* [OBJECTIVE]: Show each line of the records that contains the string "resolution", copying every such line in full.

+++

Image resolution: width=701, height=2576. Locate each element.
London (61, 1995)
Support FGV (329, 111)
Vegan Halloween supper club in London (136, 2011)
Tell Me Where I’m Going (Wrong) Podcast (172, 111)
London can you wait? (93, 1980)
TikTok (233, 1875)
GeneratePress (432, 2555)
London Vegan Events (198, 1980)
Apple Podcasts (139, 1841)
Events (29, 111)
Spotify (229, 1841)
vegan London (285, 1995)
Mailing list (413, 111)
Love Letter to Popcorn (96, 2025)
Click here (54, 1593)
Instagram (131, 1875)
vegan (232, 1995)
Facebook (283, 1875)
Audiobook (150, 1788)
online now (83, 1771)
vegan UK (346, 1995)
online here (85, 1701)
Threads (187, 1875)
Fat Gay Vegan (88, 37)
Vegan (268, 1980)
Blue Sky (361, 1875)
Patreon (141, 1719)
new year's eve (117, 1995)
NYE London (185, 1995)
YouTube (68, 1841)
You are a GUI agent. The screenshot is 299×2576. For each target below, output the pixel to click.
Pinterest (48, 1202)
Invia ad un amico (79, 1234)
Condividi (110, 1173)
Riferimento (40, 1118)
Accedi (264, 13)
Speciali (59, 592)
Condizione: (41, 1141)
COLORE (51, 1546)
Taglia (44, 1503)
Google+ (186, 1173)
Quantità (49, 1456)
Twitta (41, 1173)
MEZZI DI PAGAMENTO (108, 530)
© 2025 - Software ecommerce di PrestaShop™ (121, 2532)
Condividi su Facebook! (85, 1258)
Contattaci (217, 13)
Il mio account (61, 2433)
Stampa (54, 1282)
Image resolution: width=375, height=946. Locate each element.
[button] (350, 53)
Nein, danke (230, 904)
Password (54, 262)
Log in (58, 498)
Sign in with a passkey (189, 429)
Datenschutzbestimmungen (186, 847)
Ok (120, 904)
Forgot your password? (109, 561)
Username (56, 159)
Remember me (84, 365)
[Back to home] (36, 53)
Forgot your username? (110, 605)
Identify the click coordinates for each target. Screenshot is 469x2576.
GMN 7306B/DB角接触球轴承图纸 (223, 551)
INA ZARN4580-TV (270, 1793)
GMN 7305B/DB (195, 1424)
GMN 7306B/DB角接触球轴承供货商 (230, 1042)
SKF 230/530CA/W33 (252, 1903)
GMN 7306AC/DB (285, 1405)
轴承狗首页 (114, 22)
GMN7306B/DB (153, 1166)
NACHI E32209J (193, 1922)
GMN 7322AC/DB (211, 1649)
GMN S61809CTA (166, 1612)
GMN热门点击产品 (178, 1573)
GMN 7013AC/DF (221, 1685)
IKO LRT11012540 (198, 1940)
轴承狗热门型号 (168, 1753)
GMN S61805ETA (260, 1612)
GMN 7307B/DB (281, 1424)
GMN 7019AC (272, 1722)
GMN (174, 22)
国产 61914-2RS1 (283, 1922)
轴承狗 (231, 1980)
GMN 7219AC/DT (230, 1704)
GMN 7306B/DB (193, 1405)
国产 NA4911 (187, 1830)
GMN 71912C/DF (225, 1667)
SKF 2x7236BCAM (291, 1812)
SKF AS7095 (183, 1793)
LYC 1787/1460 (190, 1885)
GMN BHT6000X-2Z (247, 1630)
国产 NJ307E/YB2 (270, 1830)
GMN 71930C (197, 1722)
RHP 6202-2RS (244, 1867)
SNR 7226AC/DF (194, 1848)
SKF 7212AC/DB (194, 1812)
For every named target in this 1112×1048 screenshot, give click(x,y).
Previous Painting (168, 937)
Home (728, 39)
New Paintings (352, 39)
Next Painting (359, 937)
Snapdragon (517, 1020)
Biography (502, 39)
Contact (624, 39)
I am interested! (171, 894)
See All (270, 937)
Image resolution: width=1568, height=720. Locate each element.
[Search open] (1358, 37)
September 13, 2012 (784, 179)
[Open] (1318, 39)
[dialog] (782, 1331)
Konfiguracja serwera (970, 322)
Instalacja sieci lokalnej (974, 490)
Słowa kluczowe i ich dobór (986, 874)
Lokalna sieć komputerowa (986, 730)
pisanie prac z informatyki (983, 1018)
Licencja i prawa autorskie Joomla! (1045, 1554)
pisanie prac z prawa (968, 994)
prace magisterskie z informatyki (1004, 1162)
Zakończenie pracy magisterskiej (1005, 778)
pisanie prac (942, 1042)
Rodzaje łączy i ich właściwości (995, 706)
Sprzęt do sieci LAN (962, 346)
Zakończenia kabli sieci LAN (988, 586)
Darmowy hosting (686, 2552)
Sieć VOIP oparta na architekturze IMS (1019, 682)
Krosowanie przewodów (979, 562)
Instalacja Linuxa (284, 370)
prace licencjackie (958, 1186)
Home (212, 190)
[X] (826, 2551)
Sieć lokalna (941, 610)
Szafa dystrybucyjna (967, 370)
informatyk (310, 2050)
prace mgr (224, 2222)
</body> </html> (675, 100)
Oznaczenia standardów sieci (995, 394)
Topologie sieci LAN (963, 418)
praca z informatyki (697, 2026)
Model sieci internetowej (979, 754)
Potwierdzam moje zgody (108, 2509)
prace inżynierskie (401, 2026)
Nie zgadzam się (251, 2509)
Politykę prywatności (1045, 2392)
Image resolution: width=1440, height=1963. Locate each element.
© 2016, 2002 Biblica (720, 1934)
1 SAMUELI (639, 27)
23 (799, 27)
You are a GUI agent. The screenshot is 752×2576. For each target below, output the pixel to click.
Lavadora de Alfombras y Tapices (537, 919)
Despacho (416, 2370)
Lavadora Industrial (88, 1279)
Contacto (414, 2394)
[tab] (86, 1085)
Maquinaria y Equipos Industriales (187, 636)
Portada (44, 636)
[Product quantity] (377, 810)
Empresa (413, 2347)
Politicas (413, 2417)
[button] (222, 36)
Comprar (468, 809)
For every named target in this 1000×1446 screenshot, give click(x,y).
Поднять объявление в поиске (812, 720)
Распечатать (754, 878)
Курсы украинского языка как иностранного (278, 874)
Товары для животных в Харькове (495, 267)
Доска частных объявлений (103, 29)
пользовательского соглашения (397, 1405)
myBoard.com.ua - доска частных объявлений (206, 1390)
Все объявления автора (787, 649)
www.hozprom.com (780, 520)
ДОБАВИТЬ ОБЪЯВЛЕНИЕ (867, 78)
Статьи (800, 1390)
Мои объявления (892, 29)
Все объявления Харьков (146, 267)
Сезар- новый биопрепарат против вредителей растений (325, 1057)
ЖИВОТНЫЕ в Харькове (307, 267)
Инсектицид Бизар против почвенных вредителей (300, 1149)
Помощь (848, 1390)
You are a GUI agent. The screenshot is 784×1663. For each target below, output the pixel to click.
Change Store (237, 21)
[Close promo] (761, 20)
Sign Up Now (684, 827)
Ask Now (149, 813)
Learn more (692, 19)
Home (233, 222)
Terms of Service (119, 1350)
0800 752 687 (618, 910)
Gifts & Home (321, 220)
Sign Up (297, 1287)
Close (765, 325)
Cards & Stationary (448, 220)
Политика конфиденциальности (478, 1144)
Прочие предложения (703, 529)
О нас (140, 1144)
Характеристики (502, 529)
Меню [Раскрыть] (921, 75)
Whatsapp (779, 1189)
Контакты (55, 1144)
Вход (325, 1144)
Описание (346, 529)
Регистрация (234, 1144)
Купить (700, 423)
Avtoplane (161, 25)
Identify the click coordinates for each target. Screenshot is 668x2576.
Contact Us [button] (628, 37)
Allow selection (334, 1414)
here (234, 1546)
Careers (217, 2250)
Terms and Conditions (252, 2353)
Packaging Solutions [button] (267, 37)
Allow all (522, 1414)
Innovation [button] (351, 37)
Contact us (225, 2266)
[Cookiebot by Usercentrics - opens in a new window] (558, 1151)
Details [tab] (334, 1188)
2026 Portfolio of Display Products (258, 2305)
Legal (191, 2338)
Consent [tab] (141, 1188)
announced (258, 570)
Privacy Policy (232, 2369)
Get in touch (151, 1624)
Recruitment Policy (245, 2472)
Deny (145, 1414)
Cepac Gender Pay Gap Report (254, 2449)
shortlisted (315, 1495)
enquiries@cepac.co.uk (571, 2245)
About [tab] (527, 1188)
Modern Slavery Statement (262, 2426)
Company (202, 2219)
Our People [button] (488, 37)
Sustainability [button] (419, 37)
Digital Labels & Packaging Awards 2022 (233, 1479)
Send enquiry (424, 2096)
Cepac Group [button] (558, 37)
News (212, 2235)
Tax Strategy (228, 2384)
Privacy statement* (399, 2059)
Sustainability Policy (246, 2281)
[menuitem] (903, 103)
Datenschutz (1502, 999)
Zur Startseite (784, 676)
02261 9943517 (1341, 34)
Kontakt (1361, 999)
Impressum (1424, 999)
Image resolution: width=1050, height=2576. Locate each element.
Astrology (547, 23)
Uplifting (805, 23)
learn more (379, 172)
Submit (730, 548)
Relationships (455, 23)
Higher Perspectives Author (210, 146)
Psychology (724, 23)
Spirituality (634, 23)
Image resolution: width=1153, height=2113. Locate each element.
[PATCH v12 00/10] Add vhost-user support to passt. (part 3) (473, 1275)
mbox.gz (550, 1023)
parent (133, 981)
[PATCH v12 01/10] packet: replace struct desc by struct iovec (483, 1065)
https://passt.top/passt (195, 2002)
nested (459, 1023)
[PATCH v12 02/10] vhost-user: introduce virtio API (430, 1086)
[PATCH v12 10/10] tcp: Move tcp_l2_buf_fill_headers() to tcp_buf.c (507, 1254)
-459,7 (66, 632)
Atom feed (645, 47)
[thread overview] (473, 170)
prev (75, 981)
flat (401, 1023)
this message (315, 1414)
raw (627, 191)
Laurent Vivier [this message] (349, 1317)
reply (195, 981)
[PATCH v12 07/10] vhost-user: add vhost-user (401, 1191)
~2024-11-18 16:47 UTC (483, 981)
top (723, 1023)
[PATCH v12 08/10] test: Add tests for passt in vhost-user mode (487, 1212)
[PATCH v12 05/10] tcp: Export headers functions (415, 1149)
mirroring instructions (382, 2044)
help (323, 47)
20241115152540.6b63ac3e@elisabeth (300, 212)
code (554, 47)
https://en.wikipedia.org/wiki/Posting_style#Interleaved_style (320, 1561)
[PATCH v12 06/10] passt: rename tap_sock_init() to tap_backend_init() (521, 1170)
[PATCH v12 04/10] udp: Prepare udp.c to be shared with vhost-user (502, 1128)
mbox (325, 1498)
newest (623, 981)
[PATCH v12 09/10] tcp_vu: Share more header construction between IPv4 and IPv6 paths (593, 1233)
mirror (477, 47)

+++

* [THE SOLUTION]:
Image resolution: width=701, height=2576. Locate each element.
Image resolution: width=375, height=946. Locate each element.
Image resolution: width=1568, height=720. Locate each element.
Image resolution: width=1440, height=1963. Locate each element.
Image resolution: width=1050, height=2576. Locate each element.
Image resolution: width=1153, height=2113. Locate each element.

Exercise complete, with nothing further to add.